• **EXERCISE PROMPT**
Copy out every line of the data below without changing anything.

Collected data
◆ ◆ ◆ ◆ ◆

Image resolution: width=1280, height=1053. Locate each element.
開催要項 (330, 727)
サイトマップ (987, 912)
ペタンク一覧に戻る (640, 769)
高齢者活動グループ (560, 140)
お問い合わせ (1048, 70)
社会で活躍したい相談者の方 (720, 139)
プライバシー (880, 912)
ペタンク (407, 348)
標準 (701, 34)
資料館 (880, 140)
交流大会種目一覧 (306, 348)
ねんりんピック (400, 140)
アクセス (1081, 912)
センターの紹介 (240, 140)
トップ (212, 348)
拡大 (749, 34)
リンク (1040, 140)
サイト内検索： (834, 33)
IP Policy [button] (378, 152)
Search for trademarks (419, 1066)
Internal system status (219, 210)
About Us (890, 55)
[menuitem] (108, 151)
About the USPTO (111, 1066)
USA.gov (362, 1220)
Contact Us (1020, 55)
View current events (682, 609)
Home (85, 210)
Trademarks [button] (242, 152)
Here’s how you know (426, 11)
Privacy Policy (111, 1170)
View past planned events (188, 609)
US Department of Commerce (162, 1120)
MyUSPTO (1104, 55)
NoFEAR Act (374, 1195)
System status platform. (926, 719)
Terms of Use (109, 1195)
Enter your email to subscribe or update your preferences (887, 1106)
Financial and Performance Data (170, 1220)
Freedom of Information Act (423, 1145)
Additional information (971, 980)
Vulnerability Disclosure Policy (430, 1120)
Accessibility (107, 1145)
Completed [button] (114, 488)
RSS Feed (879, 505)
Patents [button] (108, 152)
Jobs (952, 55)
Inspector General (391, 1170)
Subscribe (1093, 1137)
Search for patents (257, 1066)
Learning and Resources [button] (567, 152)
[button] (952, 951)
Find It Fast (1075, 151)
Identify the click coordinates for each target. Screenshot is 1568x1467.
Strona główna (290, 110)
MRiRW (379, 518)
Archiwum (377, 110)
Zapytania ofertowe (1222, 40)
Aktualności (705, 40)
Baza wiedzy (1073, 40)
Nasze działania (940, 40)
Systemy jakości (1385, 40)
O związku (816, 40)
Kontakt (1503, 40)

◆ ◆ ◆ ◆ ◆

• **COMPLETED TASK**
Image resolution: width=1280, height=1053. Locate each element.
開催要項 (330, 727)
サイトマップ (987, 912)
ペタンク一覧に戻る (640, 769)
高齢者活動グループ (560, 140)
お問い合わせ (1048, 70)
社会で活躍したい相談者の方 (720, 139)
プライバシー (880, 912)
ペタンク (407, 348)
標準 (701, 34)
資料館 (880, 140)
交流大会種目一覧 (306, 348)
ねんりんピック (400, 140)
アクセス (1081, 912)
センターの紹介 (240, 140)
トップ (212, 348)
拡大 (749, 34)
リンク (1040, 140)
サイト内検索： (834, 33)
IP Policy [button] (378, 152)
Search for trademarks (419, 1066)
Internal system status (219, 210)
About Us (890, 55)
[menuitem] (108, 151)
About the USPTO (111, 1066)
USA.gov (362, 1220)
Contact Us (1020, 55)
View current events (682, 609)
Home (85, 210)
Trademarks [button] (242, 152)
Here’s how you know (426, 11)
Privacy Policy (111, 1170)
View past planned events (188, 609)
US Department of Commerce (162, 1120)
MyUSPTO (1104, 55)
NoFEAR Act (374, 1195)
System status platform. (926, 719)
Terms of Use (109, 1195)
Enter your email to subscribe or update your preferences (887, 1106)
Financial and Performance Data (170, 1220)
Freedom of Information Act (423, 1145)
Additional information (971, 980)
Vulnerability Disclosure Policy (430, 1120)
Accessibility (107, 1145)
Completed [button] (114, 488)
RSS Feed (879, 505)
Patents [button] (108, 152)
Jobs (952, 55)
Inspector General (391, 1170)
Subscribe (1093, 1137)
Search for patents (257, 1066)
Learning and Resources [button] (567, 152)
[button] (952, 951)
Find It Fast (1075, 151)
Identify the click coordinates for each target. Screenshot is 1568x1467.
Strona główna (290, 110)
MRiRW (379, 518)
Archiwum (377, 110)
Zapytania ofertowe (1222, 40)
Aktualności (705, 40)
Baza wiedzy (1073, 40)
Nasze działania (940, 40)
Systemy jakości (1385, 40)
O związku (816, 40)
Kontakt (1503, 40)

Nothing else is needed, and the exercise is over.